Generating Custom Model Parameters

ESPEI’s default parameter selection capabilities support fitting Gibbs energy parameters (G parameters for endmembers, and L parameters for binary and ternary interations) from enthalpy, entropy, and heat capacity data. Using the parameter_generation.fitting_description parameter, ESPEI can support fitting different types of models and data too. For example, the built-in molar volume fitting description can be used to fit molar volume parameters (V0 and VA) to V0 and VM data (see fitting_description in YAML input schema for more details).

Through these fitting descrptions, ESPEI can be extended to fit custom PyCalphad models and model parameters without changing any of the source code for PyCalphad or ESPEI. Here we will implement a PyCalphad model for BCC elastic stiffness coefficients, which can be uniquly described by three independent components of the elastic stiffness matrix due to the cubic symmetry of the BCC phase. We'll then use DFT data from (Marker et al. 2018) to fit these endmember and interaction parameters and compare the result to values in the original publication. At the end of this tutorial, you will have used ESPEI to generated parameters for three types of elastic constant parameters using DFT data from the literature.

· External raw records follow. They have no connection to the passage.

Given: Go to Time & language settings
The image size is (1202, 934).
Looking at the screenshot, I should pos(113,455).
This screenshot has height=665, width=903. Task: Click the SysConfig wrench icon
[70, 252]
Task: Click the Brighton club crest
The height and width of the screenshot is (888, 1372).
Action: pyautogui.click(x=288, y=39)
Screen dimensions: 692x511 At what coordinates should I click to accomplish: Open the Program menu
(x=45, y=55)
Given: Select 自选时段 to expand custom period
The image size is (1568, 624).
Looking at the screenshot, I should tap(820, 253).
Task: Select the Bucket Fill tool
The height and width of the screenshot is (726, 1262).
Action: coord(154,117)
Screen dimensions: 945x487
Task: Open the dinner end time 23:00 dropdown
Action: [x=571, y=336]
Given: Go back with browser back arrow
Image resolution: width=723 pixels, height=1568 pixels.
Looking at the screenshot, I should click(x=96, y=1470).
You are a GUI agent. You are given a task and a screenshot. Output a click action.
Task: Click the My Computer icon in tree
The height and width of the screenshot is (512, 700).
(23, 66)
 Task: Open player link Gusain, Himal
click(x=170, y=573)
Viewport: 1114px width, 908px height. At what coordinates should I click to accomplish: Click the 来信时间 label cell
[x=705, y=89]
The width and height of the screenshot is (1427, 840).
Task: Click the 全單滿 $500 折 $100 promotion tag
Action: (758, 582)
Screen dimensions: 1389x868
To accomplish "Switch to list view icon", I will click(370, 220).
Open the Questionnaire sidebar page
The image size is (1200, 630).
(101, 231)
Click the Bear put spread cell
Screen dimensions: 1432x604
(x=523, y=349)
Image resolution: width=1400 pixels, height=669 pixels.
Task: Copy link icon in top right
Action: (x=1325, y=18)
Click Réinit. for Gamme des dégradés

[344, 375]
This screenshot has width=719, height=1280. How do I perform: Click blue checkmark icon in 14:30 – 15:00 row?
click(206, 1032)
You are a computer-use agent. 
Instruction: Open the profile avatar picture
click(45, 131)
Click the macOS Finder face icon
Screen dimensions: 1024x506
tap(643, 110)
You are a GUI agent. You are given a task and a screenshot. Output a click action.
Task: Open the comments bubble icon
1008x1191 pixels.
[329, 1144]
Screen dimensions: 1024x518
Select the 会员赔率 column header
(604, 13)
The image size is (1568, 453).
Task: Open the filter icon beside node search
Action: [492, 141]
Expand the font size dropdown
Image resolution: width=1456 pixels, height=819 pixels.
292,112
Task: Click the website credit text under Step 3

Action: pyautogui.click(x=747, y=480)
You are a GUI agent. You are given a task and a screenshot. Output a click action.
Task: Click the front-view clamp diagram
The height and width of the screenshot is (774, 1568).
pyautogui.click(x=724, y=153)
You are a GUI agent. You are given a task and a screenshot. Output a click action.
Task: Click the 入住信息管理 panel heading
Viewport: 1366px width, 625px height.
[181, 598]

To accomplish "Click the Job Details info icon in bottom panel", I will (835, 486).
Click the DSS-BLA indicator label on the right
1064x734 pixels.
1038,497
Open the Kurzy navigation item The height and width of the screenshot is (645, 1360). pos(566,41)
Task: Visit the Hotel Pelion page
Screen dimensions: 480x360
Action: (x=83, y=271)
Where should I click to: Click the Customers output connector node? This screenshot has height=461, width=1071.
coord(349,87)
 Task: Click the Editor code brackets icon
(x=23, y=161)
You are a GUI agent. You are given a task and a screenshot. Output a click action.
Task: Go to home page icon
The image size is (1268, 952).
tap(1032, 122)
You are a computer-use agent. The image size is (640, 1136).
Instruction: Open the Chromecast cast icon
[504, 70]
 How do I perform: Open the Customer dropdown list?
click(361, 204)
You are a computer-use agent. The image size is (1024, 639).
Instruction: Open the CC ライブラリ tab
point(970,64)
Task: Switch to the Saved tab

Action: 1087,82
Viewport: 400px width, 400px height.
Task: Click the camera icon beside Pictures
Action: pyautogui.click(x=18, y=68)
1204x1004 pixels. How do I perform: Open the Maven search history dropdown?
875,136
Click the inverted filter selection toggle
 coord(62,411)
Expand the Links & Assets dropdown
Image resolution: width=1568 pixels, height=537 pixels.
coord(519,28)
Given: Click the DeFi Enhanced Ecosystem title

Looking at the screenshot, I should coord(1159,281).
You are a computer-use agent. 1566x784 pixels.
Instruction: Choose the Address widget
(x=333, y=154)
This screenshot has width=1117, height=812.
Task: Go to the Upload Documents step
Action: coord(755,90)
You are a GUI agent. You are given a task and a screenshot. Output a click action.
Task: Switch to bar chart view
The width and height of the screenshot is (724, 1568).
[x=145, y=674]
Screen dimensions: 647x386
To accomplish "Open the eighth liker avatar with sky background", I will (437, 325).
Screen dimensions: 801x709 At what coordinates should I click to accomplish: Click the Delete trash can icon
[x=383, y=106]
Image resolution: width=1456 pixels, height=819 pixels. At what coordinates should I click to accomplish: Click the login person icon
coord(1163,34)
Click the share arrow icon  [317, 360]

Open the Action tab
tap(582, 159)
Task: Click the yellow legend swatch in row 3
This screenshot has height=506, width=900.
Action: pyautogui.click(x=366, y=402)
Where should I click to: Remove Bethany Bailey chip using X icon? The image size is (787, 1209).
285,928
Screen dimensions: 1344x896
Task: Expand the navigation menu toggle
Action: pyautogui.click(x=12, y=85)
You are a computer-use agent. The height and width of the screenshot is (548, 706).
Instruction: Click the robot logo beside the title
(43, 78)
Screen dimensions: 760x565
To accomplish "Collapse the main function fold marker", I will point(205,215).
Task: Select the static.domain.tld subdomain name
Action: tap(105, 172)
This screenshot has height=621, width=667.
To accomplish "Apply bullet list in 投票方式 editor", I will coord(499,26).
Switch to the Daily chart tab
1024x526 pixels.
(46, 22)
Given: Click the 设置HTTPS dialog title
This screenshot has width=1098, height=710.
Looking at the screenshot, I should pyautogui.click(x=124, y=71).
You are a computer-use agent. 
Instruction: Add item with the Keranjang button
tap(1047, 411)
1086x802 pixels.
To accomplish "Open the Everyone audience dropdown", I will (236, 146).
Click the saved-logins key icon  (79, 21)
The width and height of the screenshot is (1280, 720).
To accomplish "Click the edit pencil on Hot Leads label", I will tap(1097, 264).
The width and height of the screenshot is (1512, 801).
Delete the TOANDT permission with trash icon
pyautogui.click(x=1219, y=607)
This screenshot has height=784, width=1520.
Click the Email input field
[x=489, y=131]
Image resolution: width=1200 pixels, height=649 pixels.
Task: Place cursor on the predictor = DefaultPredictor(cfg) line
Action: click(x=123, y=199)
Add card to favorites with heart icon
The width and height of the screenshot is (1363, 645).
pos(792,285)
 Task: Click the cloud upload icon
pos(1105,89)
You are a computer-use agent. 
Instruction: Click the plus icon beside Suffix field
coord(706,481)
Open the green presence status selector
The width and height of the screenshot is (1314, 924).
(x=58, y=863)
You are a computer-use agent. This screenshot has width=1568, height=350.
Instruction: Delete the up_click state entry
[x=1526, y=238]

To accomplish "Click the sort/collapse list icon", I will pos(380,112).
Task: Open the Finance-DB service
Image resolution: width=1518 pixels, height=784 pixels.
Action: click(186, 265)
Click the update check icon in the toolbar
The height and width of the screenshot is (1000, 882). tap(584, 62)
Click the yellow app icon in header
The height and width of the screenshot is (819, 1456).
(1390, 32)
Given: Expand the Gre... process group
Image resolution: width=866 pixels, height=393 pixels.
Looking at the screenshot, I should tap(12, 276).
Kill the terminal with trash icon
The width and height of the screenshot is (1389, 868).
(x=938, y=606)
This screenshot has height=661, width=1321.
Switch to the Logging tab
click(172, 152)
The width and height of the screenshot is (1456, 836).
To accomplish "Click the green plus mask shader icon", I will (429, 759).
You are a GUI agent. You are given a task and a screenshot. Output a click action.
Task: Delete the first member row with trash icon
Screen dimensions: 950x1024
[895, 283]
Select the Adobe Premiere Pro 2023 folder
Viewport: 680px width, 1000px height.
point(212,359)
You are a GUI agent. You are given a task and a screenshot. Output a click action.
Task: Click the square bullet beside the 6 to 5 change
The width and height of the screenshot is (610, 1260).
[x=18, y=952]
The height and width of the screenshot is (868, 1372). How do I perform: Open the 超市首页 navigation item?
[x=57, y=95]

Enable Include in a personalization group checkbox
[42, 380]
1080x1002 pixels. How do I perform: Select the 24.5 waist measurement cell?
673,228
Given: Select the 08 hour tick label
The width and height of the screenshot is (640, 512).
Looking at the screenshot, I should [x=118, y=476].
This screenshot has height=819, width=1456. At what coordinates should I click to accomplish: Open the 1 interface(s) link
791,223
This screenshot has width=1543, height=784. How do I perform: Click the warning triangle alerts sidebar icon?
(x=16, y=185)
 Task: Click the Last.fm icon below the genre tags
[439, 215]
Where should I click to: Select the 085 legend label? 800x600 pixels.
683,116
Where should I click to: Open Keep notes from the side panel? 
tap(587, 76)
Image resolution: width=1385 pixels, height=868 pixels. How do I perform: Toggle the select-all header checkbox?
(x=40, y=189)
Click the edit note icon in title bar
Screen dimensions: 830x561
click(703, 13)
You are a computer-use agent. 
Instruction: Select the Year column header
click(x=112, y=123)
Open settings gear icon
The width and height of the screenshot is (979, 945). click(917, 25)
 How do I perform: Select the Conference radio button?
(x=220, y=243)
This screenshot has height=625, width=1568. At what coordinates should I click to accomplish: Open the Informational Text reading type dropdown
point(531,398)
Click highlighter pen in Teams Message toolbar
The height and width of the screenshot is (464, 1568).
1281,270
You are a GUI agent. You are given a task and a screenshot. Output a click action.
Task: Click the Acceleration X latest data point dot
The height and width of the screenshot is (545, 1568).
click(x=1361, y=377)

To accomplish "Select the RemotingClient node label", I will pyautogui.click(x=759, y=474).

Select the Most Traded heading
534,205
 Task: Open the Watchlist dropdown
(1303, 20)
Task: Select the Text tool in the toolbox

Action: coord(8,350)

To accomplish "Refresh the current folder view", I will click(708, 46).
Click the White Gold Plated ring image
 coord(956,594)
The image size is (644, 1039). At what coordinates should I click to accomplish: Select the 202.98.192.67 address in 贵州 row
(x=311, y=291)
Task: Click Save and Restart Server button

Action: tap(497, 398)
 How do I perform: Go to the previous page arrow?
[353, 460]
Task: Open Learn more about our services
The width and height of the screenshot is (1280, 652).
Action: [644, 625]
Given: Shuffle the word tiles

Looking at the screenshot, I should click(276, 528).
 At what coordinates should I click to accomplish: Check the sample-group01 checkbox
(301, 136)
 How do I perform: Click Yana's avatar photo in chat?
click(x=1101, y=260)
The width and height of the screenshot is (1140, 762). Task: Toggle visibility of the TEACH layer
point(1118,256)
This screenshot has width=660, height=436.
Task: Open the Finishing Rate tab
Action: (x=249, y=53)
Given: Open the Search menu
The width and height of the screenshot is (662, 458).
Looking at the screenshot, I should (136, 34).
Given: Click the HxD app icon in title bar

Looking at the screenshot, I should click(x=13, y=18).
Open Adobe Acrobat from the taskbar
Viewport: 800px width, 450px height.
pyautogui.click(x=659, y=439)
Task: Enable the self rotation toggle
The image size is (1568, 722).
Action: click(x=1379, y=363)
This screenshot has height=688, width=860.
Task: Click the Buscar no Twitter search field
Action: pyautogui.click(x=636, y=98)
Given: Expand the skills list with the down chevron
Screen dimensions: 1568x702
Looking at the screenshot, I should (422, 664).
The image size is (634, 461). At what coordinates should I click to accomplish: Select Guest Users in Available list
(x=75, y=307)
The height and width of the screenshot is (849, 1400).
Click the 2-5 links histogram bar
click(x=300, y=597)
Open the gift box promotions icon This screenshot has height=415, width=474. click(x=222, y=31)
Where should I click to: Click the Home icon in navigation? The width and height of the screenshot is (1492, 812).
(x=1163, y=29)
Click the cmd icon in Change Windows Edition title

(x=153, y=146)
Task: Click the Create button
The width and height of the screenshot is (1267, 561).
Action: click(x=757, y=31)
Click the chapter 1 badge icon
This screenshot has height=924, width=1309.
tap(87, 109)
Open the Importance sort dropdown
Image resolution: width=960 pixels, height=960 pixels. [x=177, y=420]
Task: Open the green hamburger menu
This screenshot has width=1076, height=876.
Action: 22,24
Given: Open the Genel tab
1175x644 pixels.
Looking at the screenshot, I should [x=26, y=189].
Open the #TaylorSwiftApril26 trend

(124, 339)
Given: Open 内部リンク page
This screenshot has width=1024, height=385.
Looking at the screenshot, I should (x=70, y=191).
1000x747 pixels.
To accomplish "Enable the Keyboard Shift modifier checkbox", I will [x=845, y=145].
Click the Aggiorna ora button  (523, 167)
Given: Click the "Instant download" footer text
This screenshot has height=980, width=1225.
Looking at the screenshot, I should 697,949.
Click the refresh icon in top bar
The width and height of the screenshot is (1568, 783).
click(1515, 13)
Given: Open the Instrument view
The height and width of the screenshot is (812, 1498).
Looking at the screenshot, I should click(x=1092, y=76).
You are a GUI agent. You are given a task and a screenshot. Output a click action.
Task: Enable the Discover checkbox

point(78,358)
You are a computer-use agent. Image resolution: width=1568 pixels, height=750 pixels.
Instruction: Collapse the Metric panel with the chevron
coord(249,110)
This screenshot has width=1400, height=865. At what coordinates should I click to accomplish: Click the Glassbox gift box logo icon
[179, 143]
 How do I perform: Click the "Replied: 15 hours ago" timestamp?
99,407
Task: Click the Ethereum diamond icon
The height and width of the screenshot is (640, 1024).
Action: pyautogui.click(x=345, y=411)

To run ESPEI and generate the output in this tutorial, download the files from GitHub.

Implementing the elastic constant model

Before we can fit parameters to data using ESPEI, we first need a PyCalphad model that can use the parameters. PyCalphad Model objects supports most of the typical Calphad model parameters that are implemented by the commercial Calphad software tools, but here we want to use model parameters that PyCalphad doesn't have built-in support for. The custom_elastic_model.py file contains the implementation of an ElasticModel class that sublasses the PyCalphad Model class:

import tinydb
from pycalphad import Model
class ElasticModel(Model):
    def build_phase(self, dbe):
        super().build_phase(dbe)
        phase = dbe.phases[self.phase_name]
        param_search = dbe.search
        for prop in ['C11', 'C12', 'C44']:
            prop_param_query = (
                (tinydb.where('phase_name') == phase.name) & \
                (tinydb.where('parameter_type') == prop) & \
                (tinydb.where('constituent_array').test(self._array_validity))
                )
            prop_val = self.redlich_kister_sum(phase, param_search, prop_param_query).subs(dbe.symbols)
            setattr(self, prop, prop_val)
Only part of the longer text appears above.